FlashPlayer wrote:
Got a new question
Lets assume that we have HU game, we have a big (for example FULL) tree of this game and we calculated GTO for it. Perfect situation. So we have a strategy for every situation in this tree.
But in this tree in some opponent node there are few actions, and one of them (like bet with sizing x100500, or fold with nuts only) has 0% probability for opponent to choose during GTO play.
And what we need to do if our opponent during real game choosed this 0% prob action?
In our tree, if we used CS CFR algo we visited this node maybe one time, got very negative regret for opponent, set probability to zero and then didn't visit this node again, so we have no strategy for this node and all nodes after it.
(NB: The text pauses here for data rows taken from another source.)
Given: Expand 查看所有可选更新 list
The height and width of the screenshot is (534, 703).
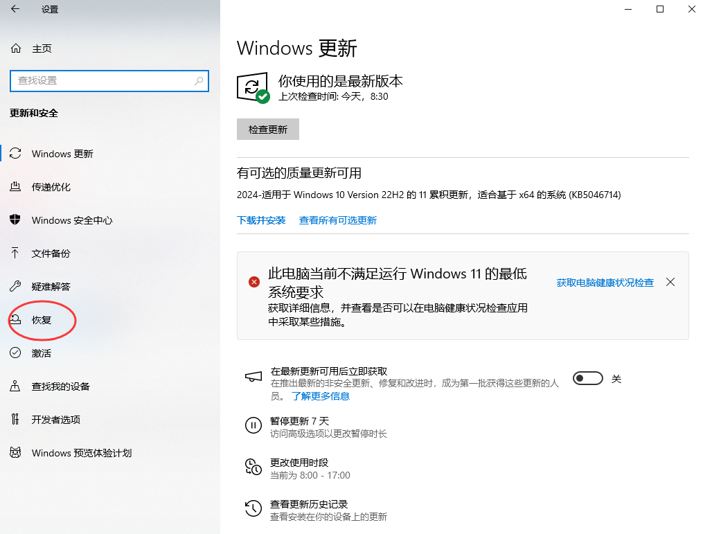Looking at the screenshot, I should click(x=338, y=220).
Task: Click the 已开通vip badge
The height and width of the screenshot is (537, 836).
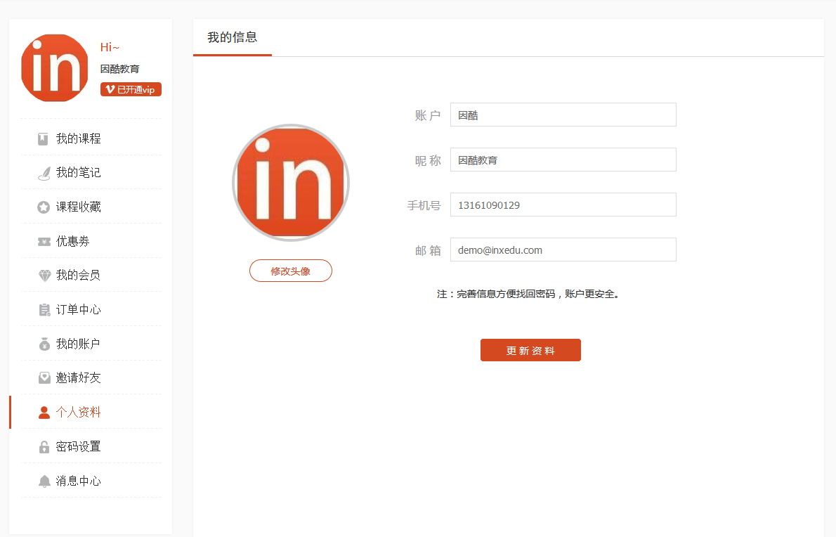Action: pos(131,89)
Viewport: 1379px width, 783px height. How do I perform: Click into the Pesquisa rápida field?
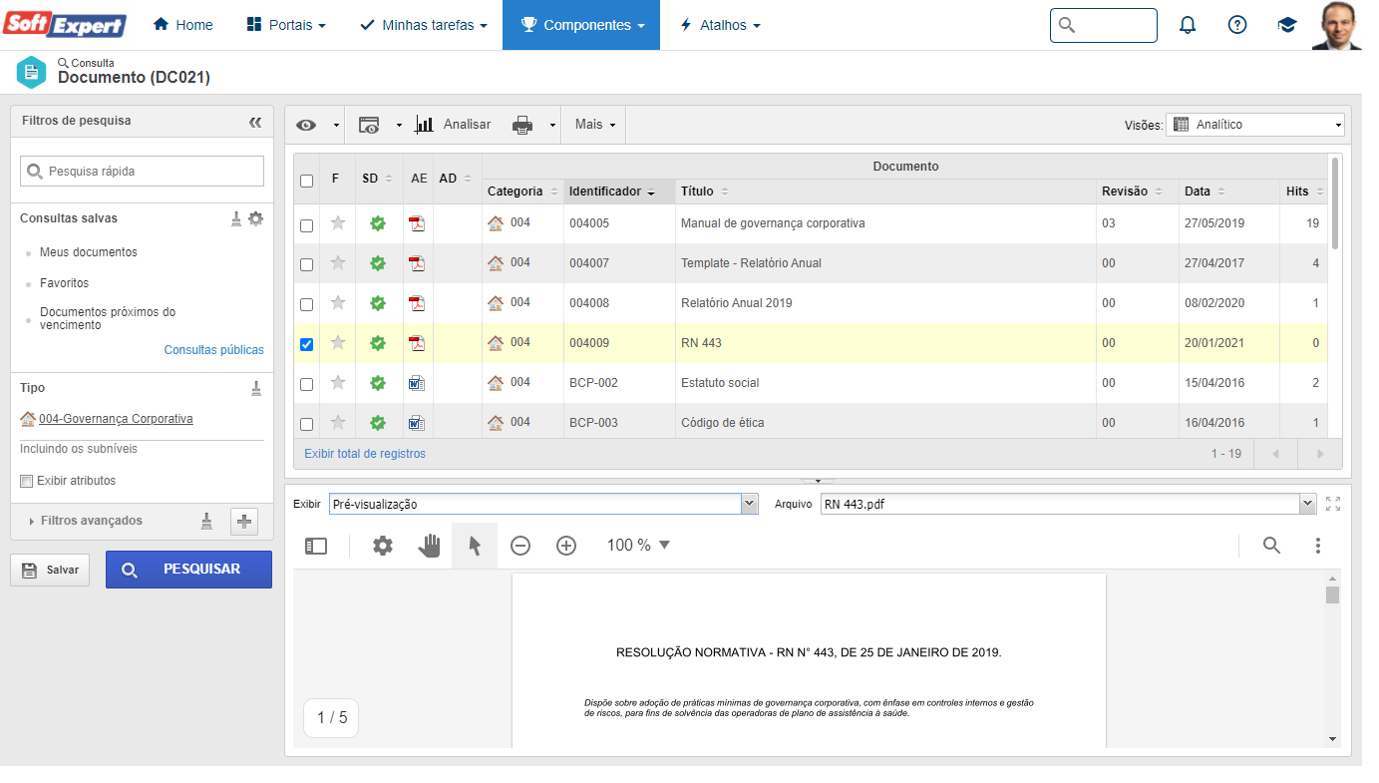click(143, 172)
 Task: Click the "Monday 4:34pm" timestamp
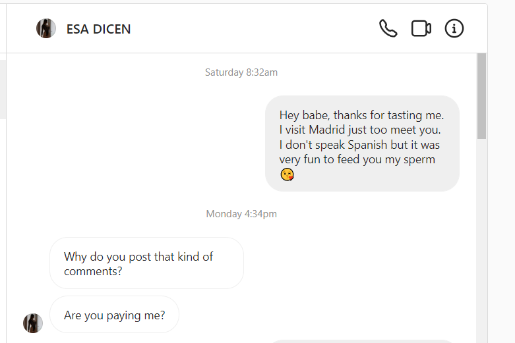(241, 214)
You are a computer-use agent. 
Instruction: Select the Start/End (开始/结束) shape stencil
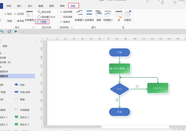point(16,92)
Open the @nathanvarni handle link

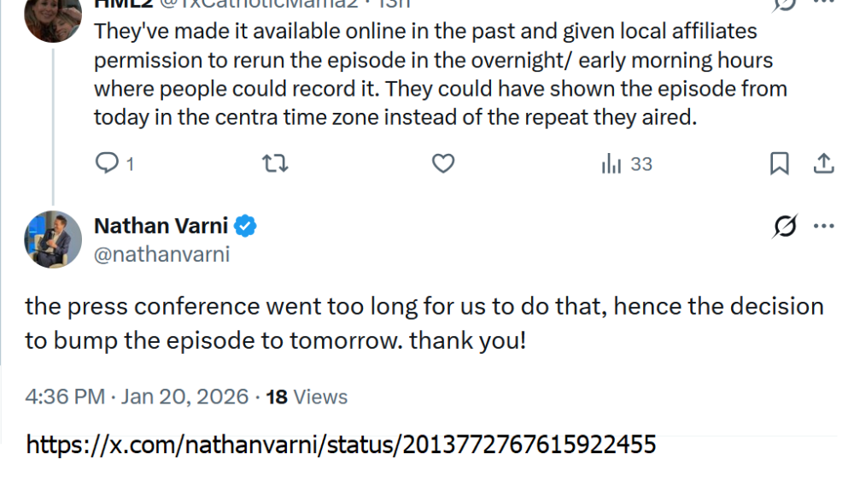161,255
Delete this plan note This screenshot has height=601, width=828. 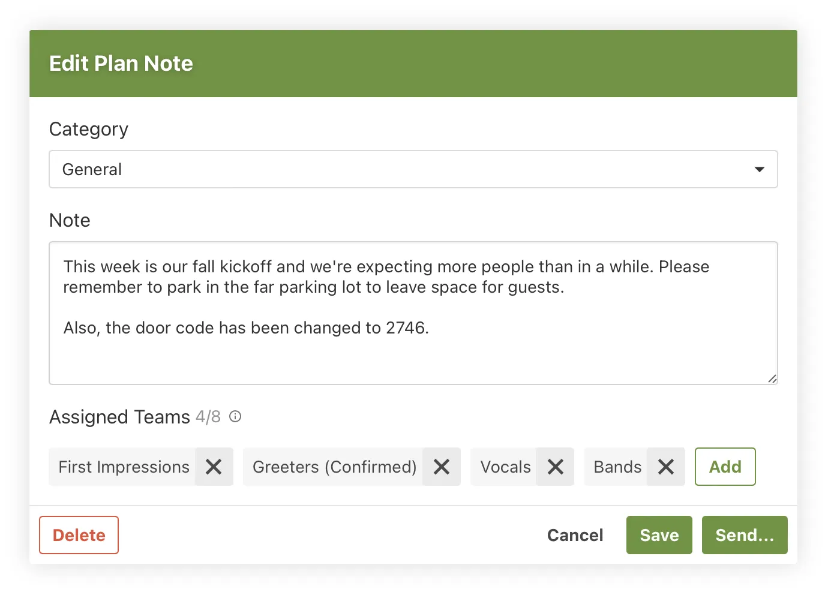click(79, 535)
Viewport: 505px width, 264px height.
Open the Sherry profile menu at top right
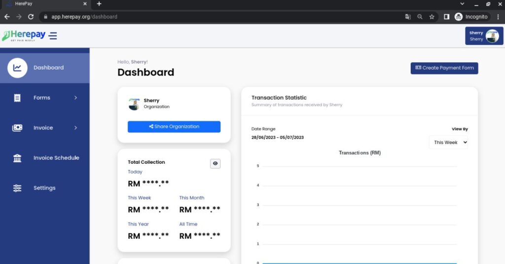click(x=484, y=36)
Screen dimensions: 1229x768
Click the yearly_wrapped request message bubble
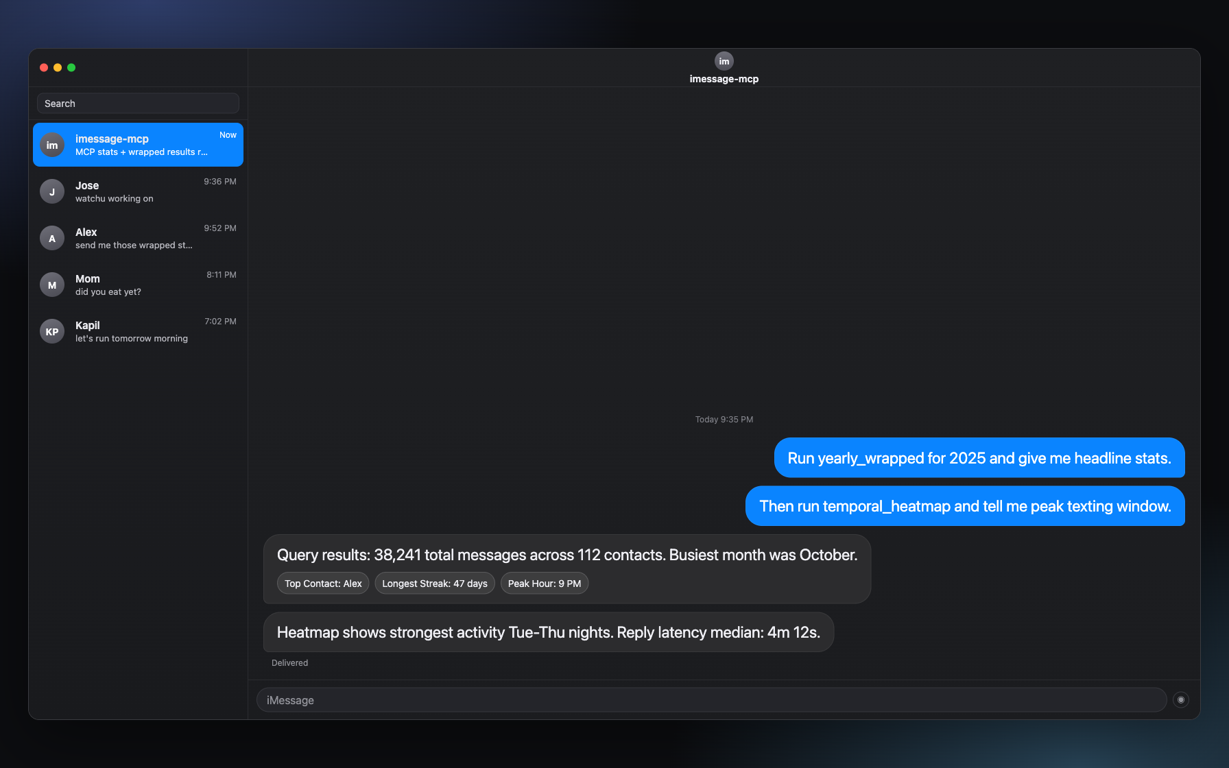coord(979,458)
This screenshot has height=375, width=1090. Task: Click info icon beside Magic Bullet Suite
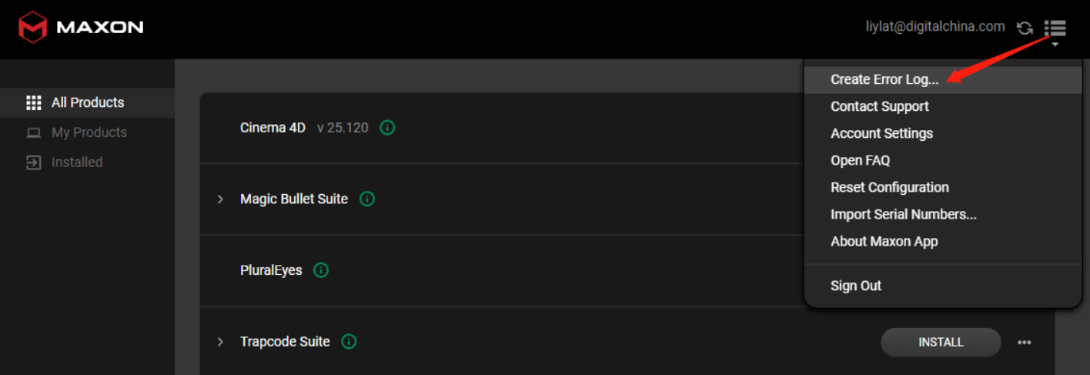[367, 199]
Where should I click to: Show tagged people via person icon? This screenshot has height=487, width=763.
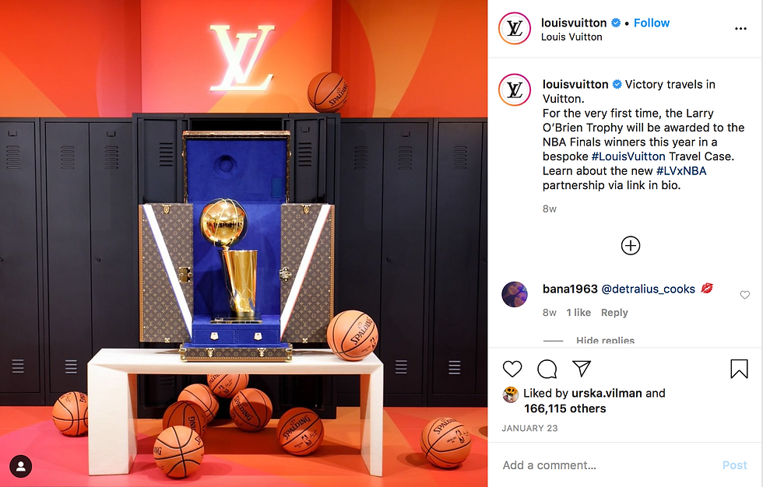21,466
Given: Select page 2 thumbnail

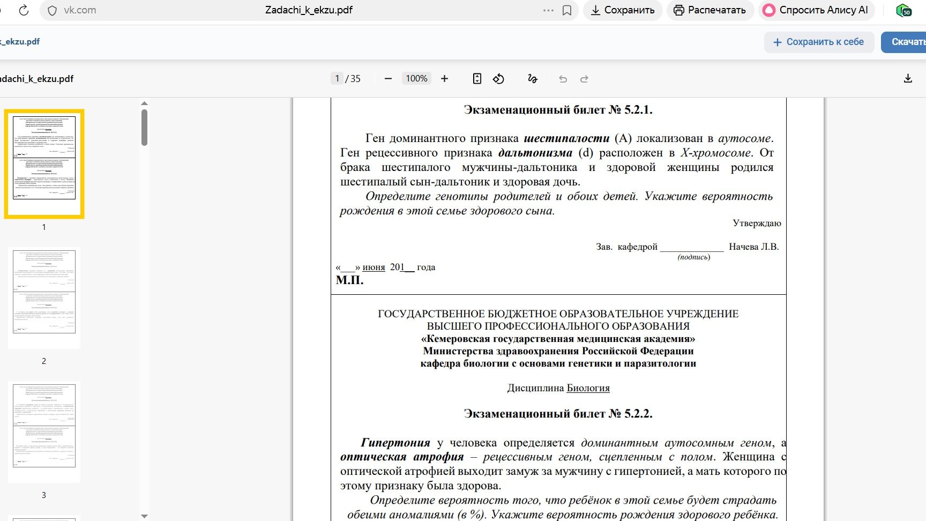Looking at the screenshot, I should pyautogui.click(x=44, y=298).
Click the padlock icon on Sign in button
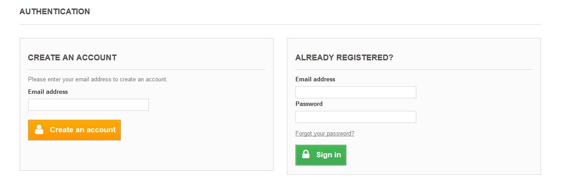 306,155
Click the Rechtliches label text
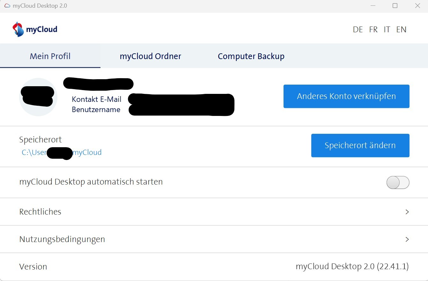 tap(40, 212)
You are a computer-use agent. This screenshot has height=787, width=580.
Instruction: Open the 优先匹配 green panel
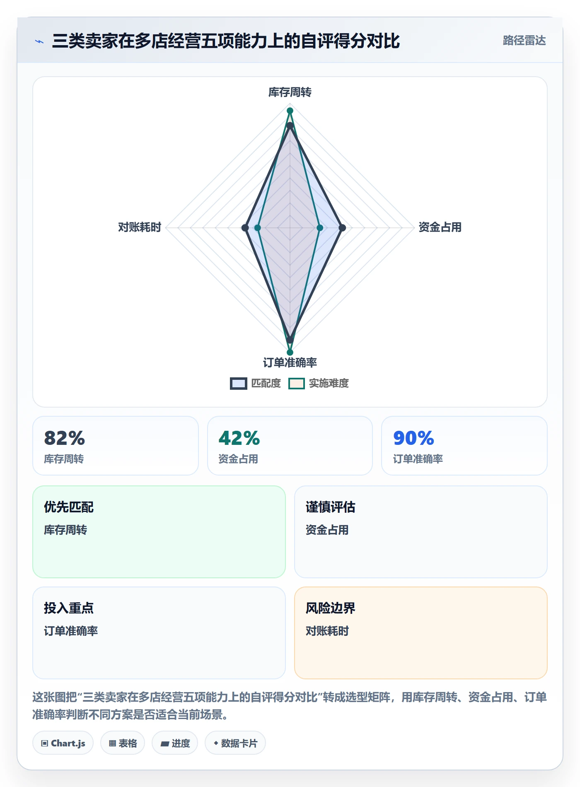pos(159,532)
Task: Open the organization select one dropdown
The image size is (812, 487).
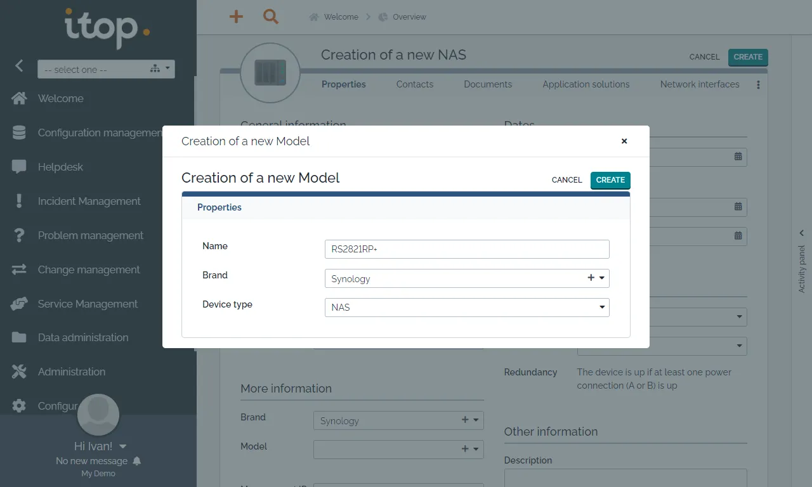Action: click(106, 69)
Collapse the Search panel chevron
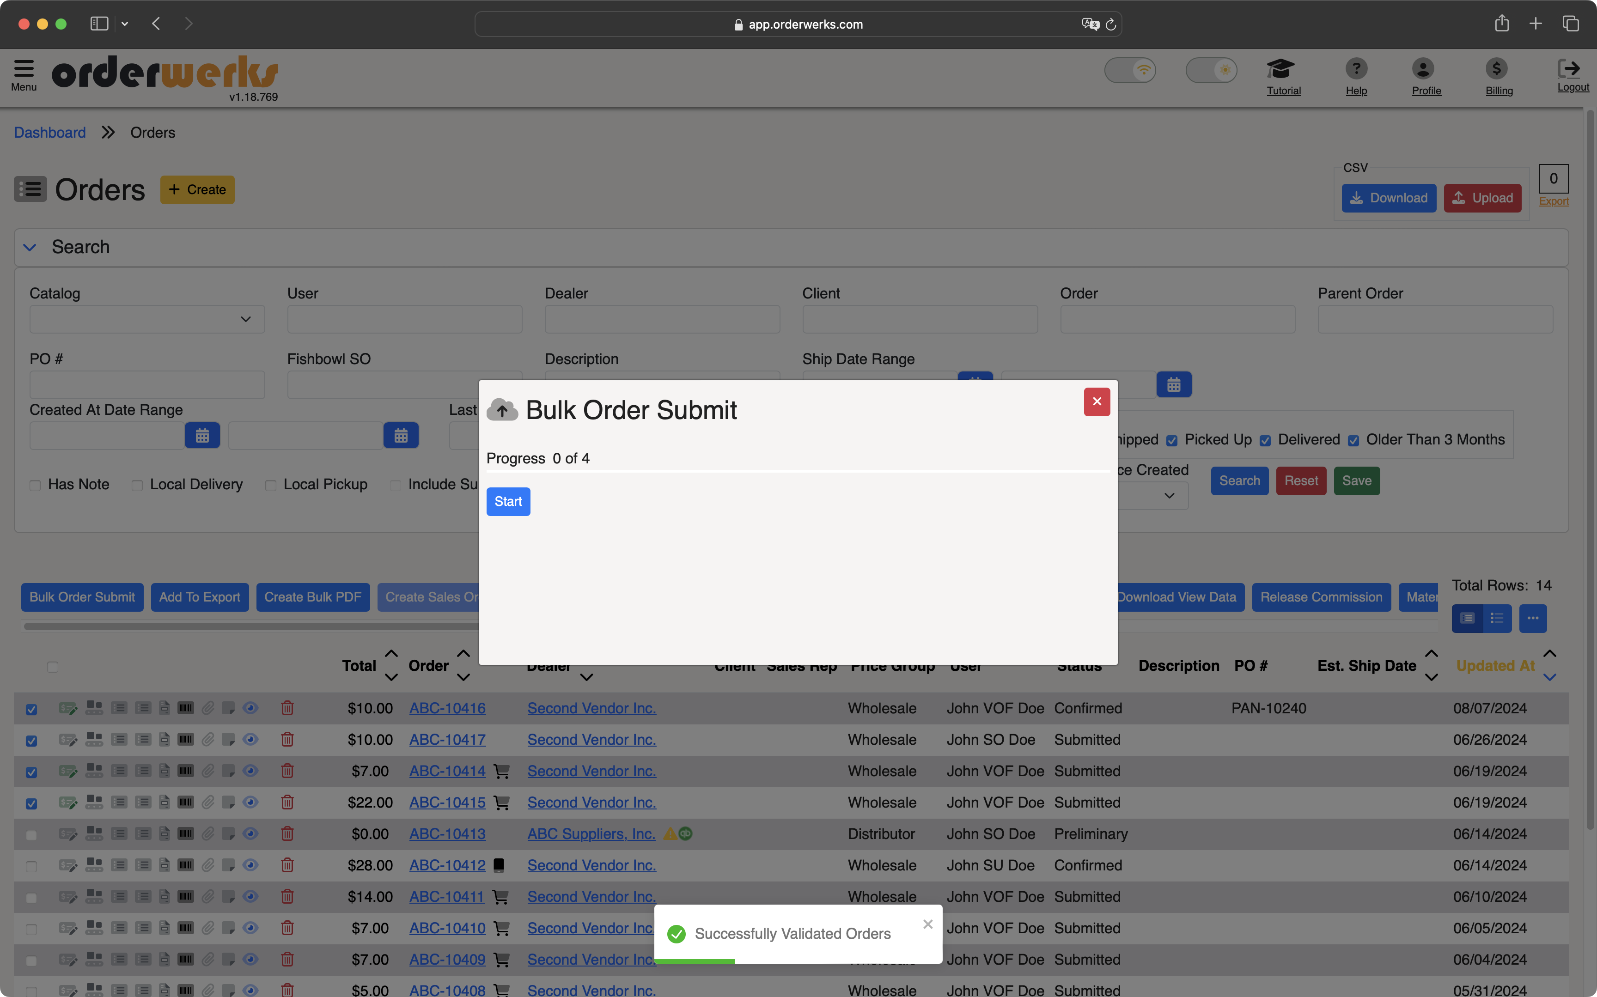Viewport: 1597px width, 997px height. (x=30, y=247)
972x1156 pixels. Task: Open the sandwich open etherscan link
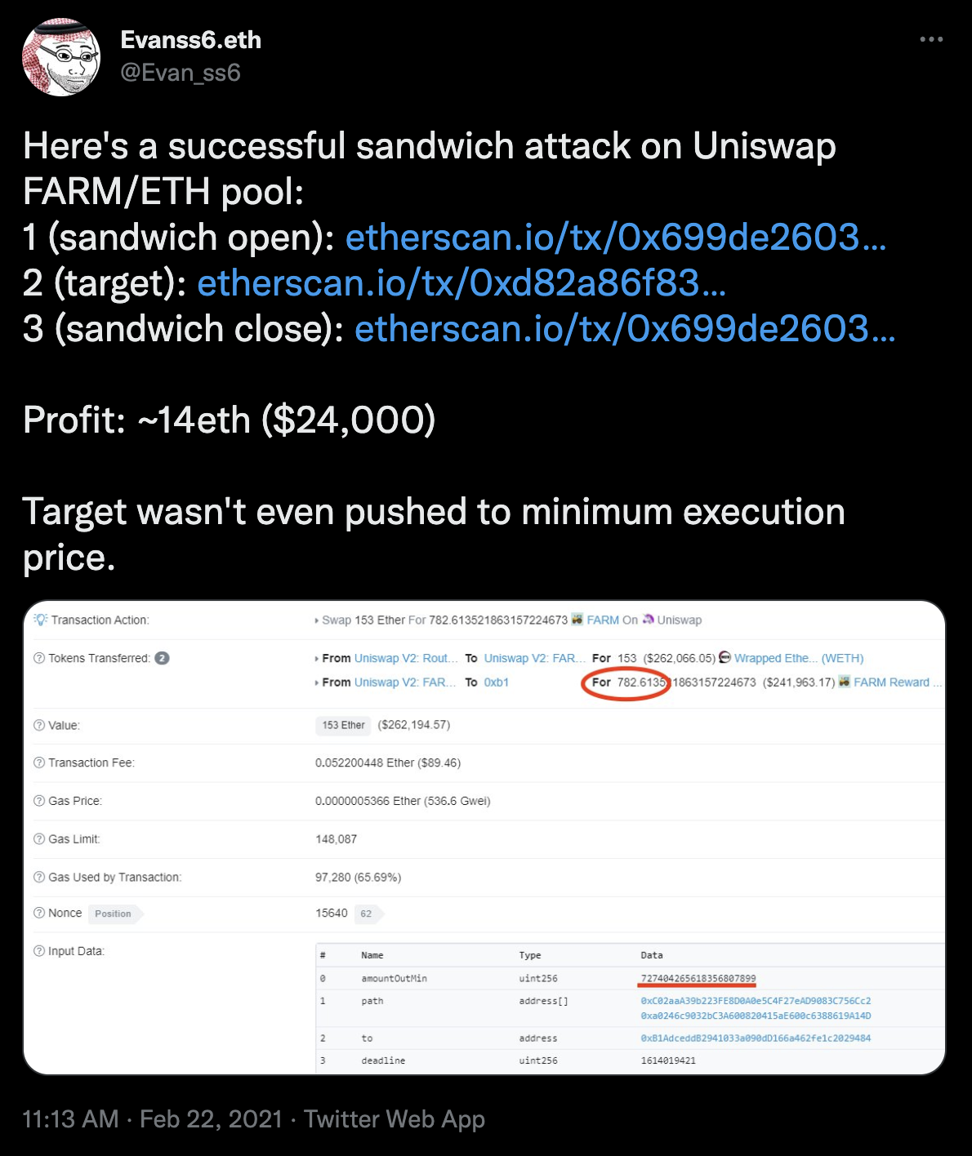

But logic says that if opponent choosed so unliked action - we must exploit him so much in this situation if we play GTO (and we have this FULL tree with calculated GTO).
But how we can do this?
I don't really know, but maybe this might help.
There are two cases:
1. Villain takes an action that is legal with some hand but not the one he holds. This is non optimal so he will lose in the long term against a hero that continues to play according to the actions that villain takes
2. Villain takes an action that is illegal with any hand. Does this ever happen? If it does, I'd be inclined to proceed assuming he took the most infrequently taken action.
It might be useful to look at
https://www.youtube.com/watch?v=qndXrHcV1sMLibratus suggests you don't really have to exploit to win conclusively. Nevertheless, my opinion is that you have to:
1. Record your opponents action frequencies and showdown hands, then determine his strategy from that info. This takes too many hands to be useful, so you could accelerate it by seeing if the statistics you do collect correspond to previously identified patterns of poor play
2. Exploit his strategy, while not being too exploitable yourself. I've done some experiments on toy games that suggest you can do this by finding the pure strategy that exploits his strategy, and mixing it with your NE strategy. The results I got suggest that small deviations from NE pay off quite well. I guess you could monitor villain statistics for signs that he reacts to your exploitation too. University of Alberta did some work on this - Data biased robust counter strategies. From the work I did on toy games I don't completely agree with their conclusion that you have to recompute NE for every opponent - but I could be wrong.